Mahedy L, Hammerton G, Teyhan A, Edwards AC, Kendler KS, Moore SC, Hickman M, MacLeod J, Heron J. PLoS One 2017; 12(6): e0178862.

Affiliation

School of Social and Community Medicine, University of Bristol, Bristol, United Kingdom.

Copyright

(Copyright © 2017, Public Library of Science)

DOI

10.1371/journal.pone.0178862

PMID

28586358

Abstract

OBJECTIVE: The majority of studies that have examined parental alcohol use and offspring outcomes have either focused on exposure in the antenatal period or from clinical populations. This study sought to examine proximal and distal associations between parental alcohol use and offspring conduct problems and depressive symptoms in a population birth cohort.

METHODS: We used prospective data from a large UK based population cohort (ALSPAC) to investigate the association between parental alcohol use, measured in units, (assessed at ages 4 and 12 years) with childhood conduct trajectories, (assessed on six occasions from 4 to 13.5 years, n = 6,927), and adolescent depressive symptoms (assessed on four occasions from ~13 to ~18 years, n = 5,539).
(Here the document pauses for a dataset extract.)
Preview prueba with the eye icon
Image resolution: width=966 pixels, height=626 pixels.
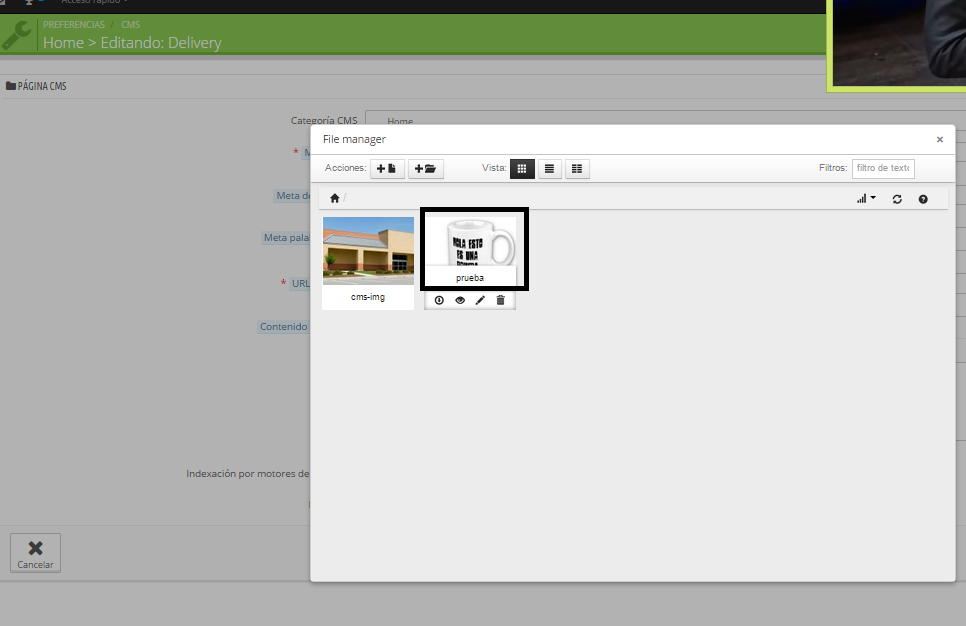pyautogui.click(x=460, y=300)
Heavy drinking was defined as ≥21 units per week in mothers and partners who drank 4+ units daily.

RESULTS: We found little evidence to support a dose response association between parental alcohol use and offspring outcomes. For example, we found insufficient evidence to support an association between maternal alcohol use at age 4 years and childhood conduct problems (childhood limited: OR = 1.00, 95% CI =.99, 1.01; adolescent onset: OR = 0.99, 95% CI =.98, 1.00; and early-onset persistent: OR = 0.99, 95% CI =.98, 1.00) per 1-unit change in maternal alcohol use compared to those with low levels of conduct problems. We also found insufficient evidence to support an association between maternal alcohol use at age 4 years and adolescent depressive symptoms (intercept: b =.001, 95% CI = -.01,.01, and slope: b =.003, 95% CI = -.03,.03) per 1-unit change in maternal alcohol use.

RESULTS remained consistent across amount of alcohol consumed (i.e., number of alcohol units or heavy alcohol use), parent (maternal self-reports or maternal reports of partner's alcohol use), and timing of alcohol use (assessed at age 4 or age 12 years).

CONCLUSIONS: There is no support for an association between parental alcohol use during childhood and conduct and emotional problems during childhood or adolescence.